If aw sud get ma wark ower suin,                        
She’s flaid to deeth aw’ve left some byet;           
And if aw’s till the efternuin
Aw’s drunk because aw is se lyet.                         

Feed us and cleed us weel, she may,                  
As she gets a’ways money plenty;                 
For every day, for mony a pay,                           
Aw’ve hew’d and putten twee-and-twenty.  

‘Tis true aw sometimes get a gill,
But then she a’ways hez her grog;                    
And if aw din’t her bottle fill,                             
Aw’s then a skin-flint, sneck-drawn dog.           
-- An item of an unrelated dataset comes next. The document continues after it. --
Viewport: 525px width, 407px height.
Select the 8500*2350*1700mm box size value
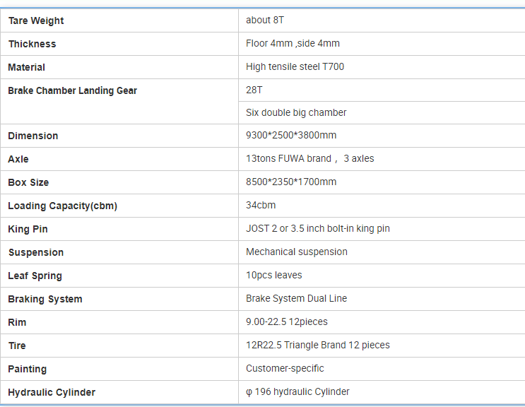pyautogui.click(x=291, y=182)
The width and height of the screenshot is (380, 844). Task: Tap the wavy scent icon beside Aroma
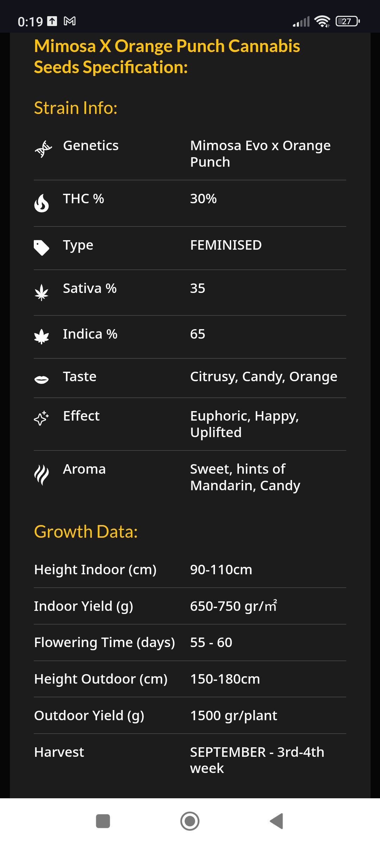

She buys me, tee, the warst o’ meat,                    
Bad bullock’s liver, houghs and knees,                
Teugh, stinkin’ tripe, and awd cow’s feet,           
Shanks full o’ mawks, and half-nowt cheese.    

Off sic she feeds the bairns and me-                    
The tyesty bits she tyeks hersel’,                  
In which ne share nor lot hev we,
Exceptin’ sometimes i’ the smell.

The crowdy is wor daily dish,                              
But varry different is their MINNY’S;
For she gets a’ her heart can wish,
In strang lyac’d tea and singin’ hinnies.      

Maw canny bairns luik pale and wan,                 
Their bits and brats are varry scant:                 
Their mother’s feasts rob them o’ scran,             
For wilfu’ waste makes woefu’ want.

She peels the taties wiv her teeth,                        
And spreads the butter wiv her thoom:               
She blaws the kyel wi’ stinking breeth,               
Where mawks and caterpillars soom!                 

She’s just a movin’ heap o’ muck,                         
Where durts of a’ description muster;                 
For dishclout serves her apron nuik,                   
As weel as snotter-clout and duster!